The analyses from all three subsets of study subjects showed that adjusting for PCB 180 and the four genetic factors made little difference in Detroit, Iowa, and Los Angeles at a lag time of 20 years before diagnosis in terms of the significance of the spatial term in the models and the presence of significantly elevated or lowered areas of NHL risk (Table 1). The only change in significant clusters due to adjusting for the genetic factors and PCB 180 occurred in Detroit with the model that included those with complete genetic and PCB data, where an area of significantly lowered risk was explained by these factors. Adjusting for the core covariates was adequate to detect an area of significantly elevated risk that was not found by the crude model in Los Angeles in the genetic and PCB subset of data.

Table 1.

Sample size, estimated span parameter, approximate p-value for the spatial term, and presence of significantly elevated or lowered risk areas of NHL for crude and adjusted models for several sets of data for three centers. For each center, the first set is all subjects with complete 20-year residential histories and uses missing indicator coding for the genetic factors and PCB exposure, the second set is only subjects with complete genetic data, and the third set is only subjects with complete genetic and PCB data. The core covariate adjusted model includes age, gender, race, education, and home treatment for chlordane before 1988. The other adjusted models also include genetic polymorphisms in four genes, as well as exposure to PCB 180 in some models.

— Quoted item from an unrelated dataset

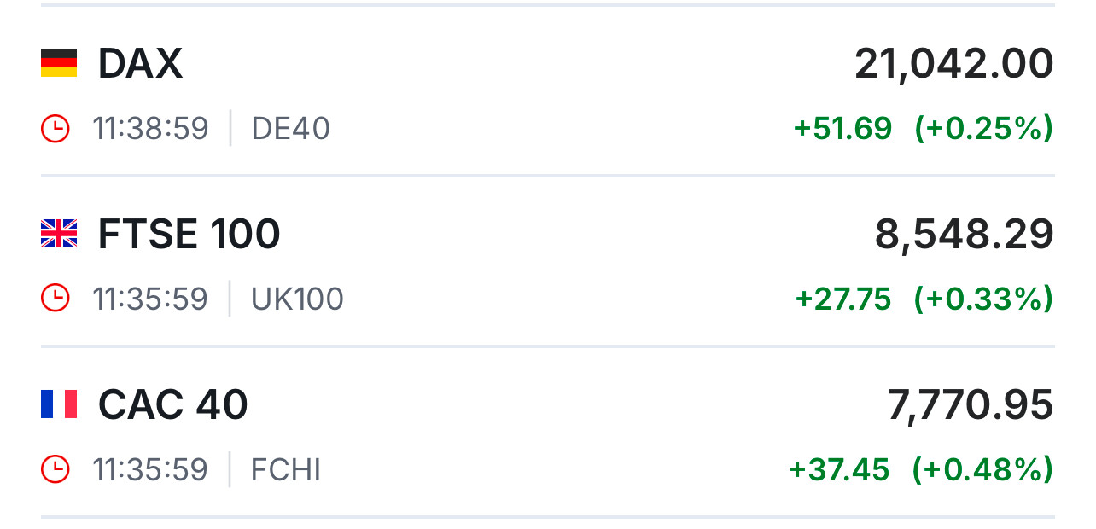
Task: Click the CAC 40 percentage change (+0.48%)
Action: (x=982, y=470)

Model Cases Controls Total Span p-
value
High-
Risk
Cluster
Low-
Risk
Cluster

Detroit - Missing indicator 214 144 358
 Crude 0.600 0.071 Yes Yes
 Core covariates 0.600 0.072 Yes Yes
 Core + genes and PCB 180 0.600 0.093 Yes Yes
Detroit - Genes subset 128 91 219
 Crude 0.625 0.051 Yes Yes
 Core covariates 0.625 0.093 Yes Yes
 Core + genes 0.625 0.086 Yes Yes
Detroit - Genes + PCB subset 65 41 106
 Crude 0.700 0.022 Yes Yes
 Core covariates 0.700 0.021 Yes Yes
 Core + genes and PCB 180 0.700 0.019 Yes No
Iowa - Missing indicator 267 211 478
 Crude 0.625 0.211 Yes No
 Core covariates 0.625 0.144 Yes No
 Core + genes and PCB 180 0.625 0.204 Yes No
Iowa - Genes subset 233 186 419
 Crude 0.625 0.337 Yes No
 Core covariates 0.625 0.225 Yes No
 Core + genes 0.625 0.318 Yes No
Iowa - Genes + PCB subset 133 109 242
 Crude 0.600 0.378 No No
 Core covariates 0.600 0.346 No No
 Core + genes and PCB 180 0.600 0.422 No No
Los Angeles - Missing indicator 190 161 351
 Crude 0.275 0.003 Yes Yes
 Adjusted 0.275 0.029 Yes Yes
 Adjusted + Genes, PCB 180 0.275 0.024 Yes Yes
Los Angeles - Genes subset 160 127 287
 Crude 0.375 0.001 Yes Yes
 Core covariates 0.375 0.009 Yes Yes
 Core + genes 0.375 0.009 Yes Yes
Los Angeles - Genes + PCB subset 107 62 169
 Crude 0.500 0.132 No Yes
 Core covariates 0.500 0.057 Yes Yes
 Core + genes and PCB 180 0.425 0.038 Yes Yes

The locations of the areas of significantly elevated and lowered NHL risk remained the same across adjusted models, although the shape of the detected areas changed slightly for some models. In Detroit, the delineation of the area of significant elevated risk (in southeast Oakland County) was consistent when adjusting for the core covariates and additionally for the genetic factors, and PCB exposure (Figure 1). In Los Angeles, an area of elevated risk (West Hollywood) decreased slightly in size after adjusting for PCB exposure and the genetic factors (Figure 2). The other region of elevated risk contains sparsely populated areas. The area of significantly elevated risk in Iowa, including parts of Wayne County and Appanoose County, also decreased in size after adjusting for PCB exposure and the genetic polymorphisms (Figure 3). The risk overall decreased in Iowa after adjusting for the additional genetic and PCB risk factors, and the approximate p-values for the spatial term increased with the adjustment in each of the three sets of data.

Figure 1.

Figure 1.

Local odds ratios (OR, scale at right) for NHL adjusted for the core covariates (age, gender, race, education, home termite treatment) and additionally for four genetic polymorphisms and PCB 180 exposure at a residential lag time of 20 years in the Detroit study area using the model with missing variable coding. Areas of statistically significant elevated odds ratios are identified with a solid white line and statistically significant lowered odds ratios are identified with a dashed black line.

Figure 2.

Figure 2.

Local odds ratios (OR, scale at right) for NHL adjusted for the core confounders and additionally for four genetic polymorphisms and PCB 180 at a residential lag time of 20 years in the Los Angeles study area using the model with missing variable coding. Areas of statistically significant elevated odds ratios are identified with a solid white line and statistically significant lowered odds ratios are identified with a dashed black line.

Figure 3.

Figure 3.

Local odds ratios (OR, scale at right) for NHL adjusted for the core confounders and additionally for four genetic polymorphisms and PCB 180 at a residential lag time of 20 years in Iowa using the model with missing variable coding. Areas of statistically significant elevated odds ratios are identified with a solid white line.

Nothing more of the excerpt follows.